Review
A Sleep of Drowned Fathers, Donald Atkinson, Peterloo. £4.95
This is an astonishing document to come out in England: Dostoyevskian in dolour, masochism, sadism, damnation and redemption, and yet totally English in its matrix and even its morbidity.
Anyone who thinks they had burdensome parents should compare notes with this double prize-winning story. I say ‘story’ advisedly, for it’s a narrative in all its eleven parts, with a beginning, middle and end, a problem and a dénouement. It’s the story of a seriously ill parent - psychotic, fanatical for control. He hung over his children’s beds like an axe to ensure, with smacks, they slept in the right position. He turned the narrator s sister, crazed with eczema, onto her sore side and when she cried slapped her face. She died at six months under his hand. The children were supposed to lie sideways on the pillow, hands folded in prayer under one cheek. ‘To ease an itch was sin’ - an eye open, thinking him gone, even nictation, and the hand came out of the darkness: ‘I always to aim to miss the eye itself.’
I’d be eating my cornflakes -
STOP!
What?
Don’t say ‘what.’ Breathe through your nose.
But I am.
Don’t answer me back. You’re breathing through your
cornflakes; now breathe correctly, through your nose.
But you knew. You knew I couldn’t,
bunged up with adenoids, catarrh, what else.
Breathe properly!
Only my mother’s fury in-
hibited your hand, itching to thump the mastoid.
Yet the child loved his father, found him handsome, identified him with the Trevor Howard of Brief Encounter. The terrible rows the children heard downstairs once led to near-murder by the mother, and soon after that the parents broke up - ‘we became happy and you got rich’: apparently, ‘Europe’s top man in steel’, -
you rise
to air-conditioned luxury in Mayfair.
Key-money on your flat would buy our house outright.
Ogled by choir-girls, at fifty-five Dad still sings the Messiah and The Lost Chord, with only half an intestine from his bleeding duodenal ulcer. Then he dies on the narrator’s birthday, and they hear about it from the CID. Dad’s transvestism - presumably this is what he had been trying all his life to control - has led to his death, strapped to a fantastic pain-machine gone wrong in a high-class brothel.
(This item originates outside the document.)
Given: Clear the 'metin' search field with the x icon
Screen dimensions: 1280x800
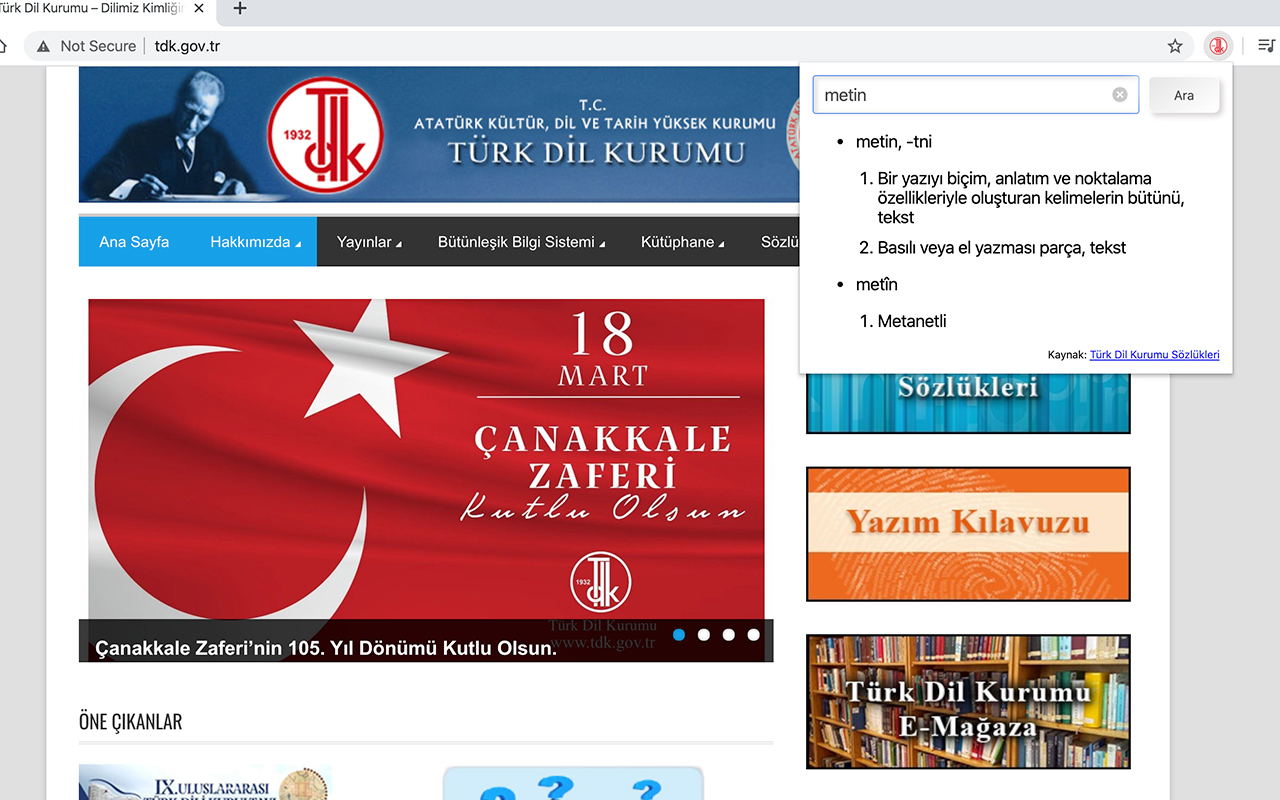Looking at the screenshot, I should pyautogui.click(x=1119, y=94).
Yet it’s the child who asks forgiveness of the father in this paradoxical story. The Christian relationships are turned upside down. The sinning father is the crucified Christ, and his child is the would-be redeemer. By an heroic act of masochism or imagination or both, the son has understood his afflicting and afflicted Dad not as evil but in need of love and touch, which the son now feels able to give: ‘Touch me…as I touch and am touched’:
And now,
drawn by complicity of sex and pain,
through the soft female stigmata impressed or
embossed on the equine body of the male -
the nipples, the empty nail-holes, the navel
with its little hill, the open slit – here
in the Brera, Milan, before Bellini,
I reach out hands to you dead Father. Dad.
The narrator’s experience seems to have led him to a new conception of Christ - his suffering seen as in no sense respectable: Christ and the father, Christ in the father ‘like some ghostly escapement’, wounded in his sex as well as his soul, is bisexual in his suffering, transcendent through his suffering.
It is astounding, and also a triumph, that such material has found publication in this squeamish country - ready enough for violent entertainment but not enquiry into violence, and prone to covert censorship through petty office-holders and ad-hoc publishing house appointments. But how far is this a poem, rather than a therapeutic anamnesis? I think it’s both. It does look like prose cut up: the line-divisions are measured by thought or syntax. But the concrete detail, the articulation, the control and organisation of refractory material, and the victory of consciousness over the personal censor that this implies, the general impassioned exaltation, coming perhaps from a sense of being elect in suffering, take this confession, though imperfectly, into the dimension of art.